Task item:
Repeat the data that follows, keeping every character intact.
=-=-=
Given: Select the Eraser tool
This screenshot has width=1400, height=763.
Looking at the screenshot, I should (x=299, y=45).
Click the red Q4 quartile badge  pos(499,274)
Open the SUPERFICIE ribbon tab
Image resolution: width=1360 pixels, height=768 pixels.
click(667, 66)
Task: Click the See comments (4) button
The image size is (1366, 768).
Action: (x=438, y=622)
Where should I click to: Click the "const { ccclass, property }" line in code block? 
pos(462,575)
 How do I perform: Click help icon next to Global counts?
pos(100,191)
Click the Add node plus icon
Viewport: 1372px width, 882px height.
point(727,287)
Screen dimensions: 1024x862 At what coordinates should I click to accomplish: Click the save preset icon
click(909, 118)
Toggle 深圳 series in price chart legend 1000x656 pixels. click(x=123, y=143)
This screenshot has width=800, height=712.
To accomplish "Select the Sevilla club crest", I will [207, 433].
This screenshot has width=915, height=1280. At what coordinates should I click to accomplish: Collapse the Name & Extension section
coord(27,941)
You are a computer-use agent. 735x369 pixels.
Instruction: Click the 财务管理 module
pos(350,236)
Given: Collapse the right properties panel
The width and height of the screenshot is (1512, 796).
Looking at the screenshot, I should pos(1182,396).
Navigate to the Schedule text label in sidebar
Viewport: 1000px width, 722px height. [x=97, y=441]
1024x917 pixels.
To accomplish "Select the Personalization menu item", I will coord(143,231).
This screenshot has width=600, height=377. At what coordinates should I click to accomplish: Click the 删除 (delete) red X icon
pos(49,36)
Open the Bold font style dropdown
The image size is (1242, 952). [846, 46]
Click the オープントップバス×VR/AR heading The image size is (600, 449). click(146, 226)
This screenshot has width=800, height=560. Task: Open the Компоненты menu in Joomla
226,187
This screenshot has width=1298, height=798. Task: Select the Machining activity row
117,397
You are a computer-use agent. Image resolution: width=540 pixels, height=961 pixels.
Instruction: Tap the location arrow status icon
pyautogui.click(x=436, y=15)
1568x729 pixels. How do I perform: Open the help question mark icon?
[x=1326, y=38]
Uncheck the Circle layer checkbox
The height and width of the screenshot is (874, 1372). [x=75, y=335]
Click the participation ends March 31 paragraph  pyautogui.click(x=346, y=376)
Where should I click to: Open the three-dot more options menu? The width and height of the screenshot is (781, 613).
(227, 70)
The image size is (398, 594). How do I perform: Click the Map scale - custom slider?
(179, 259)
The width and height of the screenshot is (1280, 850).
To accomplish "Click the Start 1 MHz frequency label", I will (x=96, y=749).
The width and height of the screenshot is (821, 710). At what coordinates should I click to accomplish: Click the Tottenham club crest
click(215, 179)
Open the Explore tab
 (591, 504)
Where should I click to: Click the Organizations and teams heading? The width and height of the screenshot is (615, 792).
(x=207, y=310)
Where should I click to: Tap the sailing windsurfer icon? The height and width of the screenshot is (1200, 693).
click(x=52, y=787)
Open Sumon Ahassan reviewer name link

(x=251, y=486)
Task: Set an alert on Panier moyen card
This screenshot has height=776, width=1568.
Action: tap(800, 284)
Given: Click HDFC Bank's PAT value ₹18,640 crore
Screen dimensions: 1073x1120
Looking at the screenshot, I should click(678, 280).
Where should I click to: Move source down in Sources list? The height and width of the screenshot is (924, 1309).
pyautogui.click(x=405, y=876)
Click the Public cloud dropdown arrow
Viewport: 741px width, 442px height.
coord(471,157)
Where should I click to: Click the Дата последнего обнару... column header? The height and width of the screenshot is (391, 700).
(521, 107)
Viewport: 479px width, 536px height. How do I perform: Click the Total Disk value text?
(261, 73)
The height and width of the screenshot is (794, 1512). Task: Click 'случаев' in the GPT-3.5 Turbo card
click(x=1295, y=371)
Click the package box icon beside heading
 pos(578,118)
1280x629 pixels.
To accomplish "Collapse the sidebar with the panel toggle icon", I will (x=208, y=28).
=-=-=
Result of this exercise:
Given: Select the Eraser tool
This screenshot has width=1400, height=763.
Looking at the screenshot, I should (x=299, y=45).
Click the red Q4 quartile badge  pos(499,274)
Open the SUPERFICIE ribbon tab
Image resolution: width=1360 pixels, height=768 pixels.
click(667, 66)
Task: Click the See comments (4) button
The image size is (1366, 768).
Action: (x=438, y=622)
Where should I click to: Click the "const { ccclass, property }" line in code block? 
pos(462,575)
 How do I perform: Click help icon next to Global counts?
pos(100,191)
Click the Add node plus icon
Viewport: 1372px width, 882px height.
point(727,287)
Screen dimensions: 1024x862 At what coordinates should I click to accomplish: Click the save preset icon
click(909, 118)
Toggle 深圳 series in price chart legend 1000x656 pixels. click(x=123, y=143)
This screenshot has width=800, height=712.
To accomplish "Select the Sevilla club crest", I will [207, 433].
This screenshot has width=915, height=1280. At what coordinates should I click to accomplish: Collapse the Name & Extension section
coord(27,941)
You are a computer-use agent. 735x369 pixels.
Instruction: Click the 财务管理 module
pos(350,236)
Given: Collapse the right properties panel
The width and height of the screenshot is (1512, 796).
Looking at the screenshot, I should pos(1182,396).
Navigate to the Schedule text label in sidebar
Viewport: 1000px width, 722px height. [x=97, y=441]
1024x917 pixels.
To accomplish "Select the Personalization menu item", I will coord(143,231).
This screenshot has width=600, height=377. At what coordinates should I click to accomplish: Click the 删除 (delete) red X icon
pos(49,36)
Open the Bold font style dropdown
The image size is (1242, 952). [846, 46]
Click the オープントップバス×VR/AR heading The image size is (600, 449). click(146, 226)
This screenshot has width=800, height=560. Task: Open the Компоненты menu in Joomla
226,187
This screenshot has width=1298, height=798. Task: Select the Machining activity row
117,397
You are a computer-use agent. Image resolution: width=540 pixels, height=961 pixels.
Instruction: Tap the location arrow status icon
pyautogui.click(x=436, y=15)
1568x729 pixels. How do I perform: Open the help question mark icon?
[x=1326, y=38]
Uncheck the Circle layer checkbox
The height and width of the screenshot is (874, 1372). [x=75, y=335]
Click the participation ends March 31 paragraph  pyautogui.click(x=346, y=376)
Where should I click to: Open the three-dot more options menu? The width and height of the screenshot is (781, 613).
(227, 70)
The image size is (398, 594). How do I perform: Click the Map scale - custom slider?
(179, 259)
The width and height of the screenshot is (1280, 850).
To accomplish "Click the Start 1 MHz frequency label", I will (x=96, y=749).
The width and height of the screenshot is (821, 710). At what coordinates should I click to accomplish: Click the Tottenham club crest
click(215, 179)
Open the Explore tab
 (591, 504)
Where should I click to: Click the Organizations and teams heading? The width and height of the screenshot is (615, 792).
(x=207, y=310)
Where should I click to: Tap the sailing windsurfer icon? The height and width of the screenshot is (1200, 693).
click(x=52, y=787)
Open Sumon Ahassan reviewer name link

(x=251, y=486)
Task: Set an alert on Panier moyen card
This screenshot has height=776, width=1568.
Action: tap(800, 284)
Given: Click HDFC Bank's PAT value ₹18,640 crore
Screen dimensions: 1073x1120
Looking at the screenshot, I should click(678, 280).
Where should I click to: Move source down in Sources list? The height and width of the screenshot is (924, 1309).
pyautogui.click(x=405, y=876)
Click the Public cloud dropdown arrow
Viewport: 741px width, 442px height.
coord(471,157)
Where should I click to: Click the Дата последнего обнару... column header? The height and width of the screenshot is (391, 700).
(521, 107)
Viewport: 479px width, 536px height. How do I perform: Click the Total Disk value text?
(261, 73)
The height and width of the screenshot is (794, 1512). Task: Click 'случаев' in the GPT-3.5 Turbo card
click(x=1295, y=371)
Click the package box icon beside heading
 pos(578,118)
1280x629 pixels.
To accomplish "Collapse the sidebar with the panel toggle icon", I will (x=208, y=28).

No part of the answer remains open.